British Columbia is experiencing one of the most tragic health crises of our time.
Over the last year, more than 900 people died of illicit drug overdoses in British Columbia — numbers unprecedented in our province's history. Illicit drugs — in particular synthetic opioids like fentanyl — are claiming lives every day.
I have spent hours researching illicit drugs, addiction and recovery, and many more hours consulting experts in these fields. I have come to realize that, as we combat this tragedy, we have a chance to turn a new page on how we help people with addictions.
People must be alive for us to help them with their addiction. That is why the emergency harm reduction measures we put in place as our first steps have been so critical — without which the death toll from this terrible epidemic would have been much higher.
In fact, B.C. has distinguished itself as a leader in the battle against illicit drug overdoses.

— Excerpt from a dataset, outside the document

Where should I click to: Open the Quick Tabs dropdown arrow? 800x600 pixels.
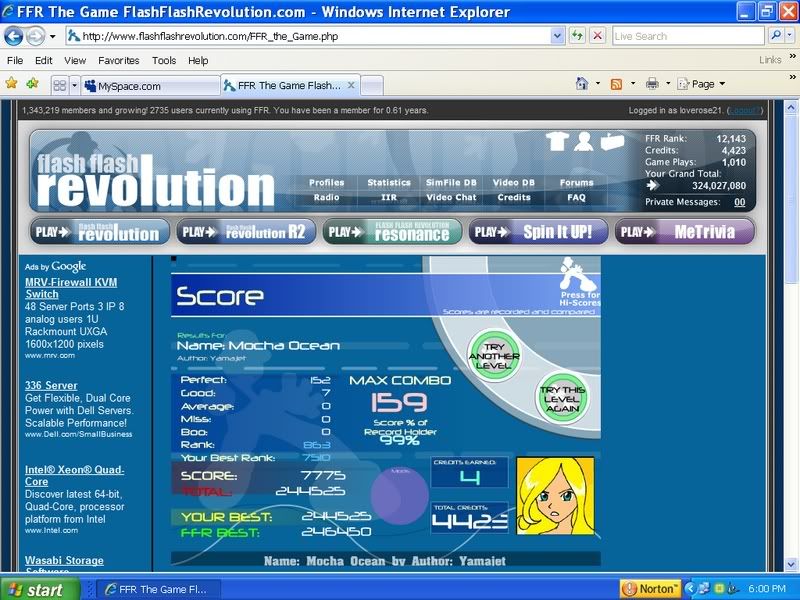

We were the first to declare a public health emergency and the premier was the first to assemble a joint task force of leading health and criminal justice experts to address this crisis from all fronts.
We are the only jurisdiction in North America to have supervised consumption services and we were the first to implement overdose-prevention sites.
We were also the first province in Canada to establish a take-home naloxone program, which has provided more than 22,000 lifesaving kits; this and our regulatory changes to allow all first responders to carry naloxone has helped reverse thousands of overdoses throughout B.C., saving countless lives.
But equally important is the longer-term work that has been underway to improve treatment supports — because it is crucial that people with addiction have a range of affordable, easy-to-access services to support their journey every step of the way.
More than 400 additional treatment beds will have been opened by the end of the month, rising to 500 by the end of March, 2017. On top of that, we just announced a further 60 intensive residential treatment beds and 50 intensive outpatient treatment spaces to be opened in the coming months.
The province and health authorities have also significantly expanded access to the opioid addiction treatment medication Suboxone, with no-cost coverage for people with lower incomes, more clinics where it is prescribed and more doctors trained to prescribe it.
We have invested $5 million to establish the new B.C. Centre on Substance Use, the first provincial centre of its kind in Canada.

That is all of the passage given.